Never forget that you are sculpting for life. This is the essence of parenting for character.
Provided food, shelter and family love are not lacking, happiness in adult life is largely determined by the good habits we have in our character – habits of optimism, generosity, honesty, loyalty, self-control and clear-headed problem-solving. It is upon our own habitual behaviours and attitudes that the relationships we form will flourish or flounder.

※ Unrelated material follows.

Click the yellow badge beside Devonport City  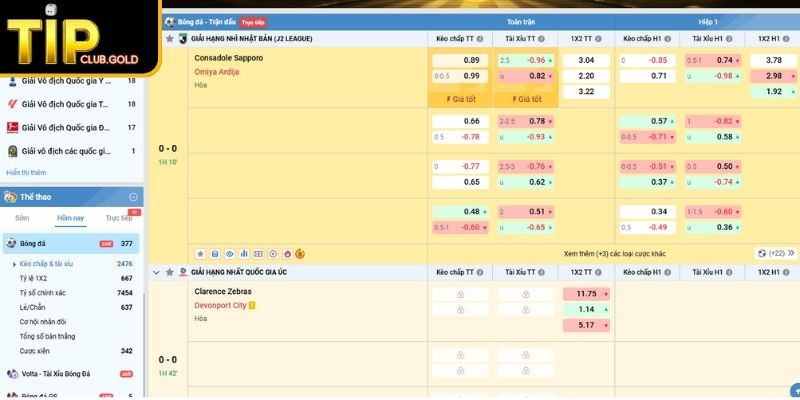coord(252,305)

Happiness does not depend on feelings, or on what others do or don’t do, so do your best to raise your children so that they are not tossed around by impulsive reactions – outbursts, overeating, putting things off, dominating fears, grudges that destroy – based on passions and emotions working to their detriment. Raise them so that their good intentions are not thwarted by ingrained habits of laziness. Raise them from their youngest, most formative years with a sure sense of what will enrich them as human beings, and with the gumption to walk away from anything that will diminish them or lead to use others for their own gain.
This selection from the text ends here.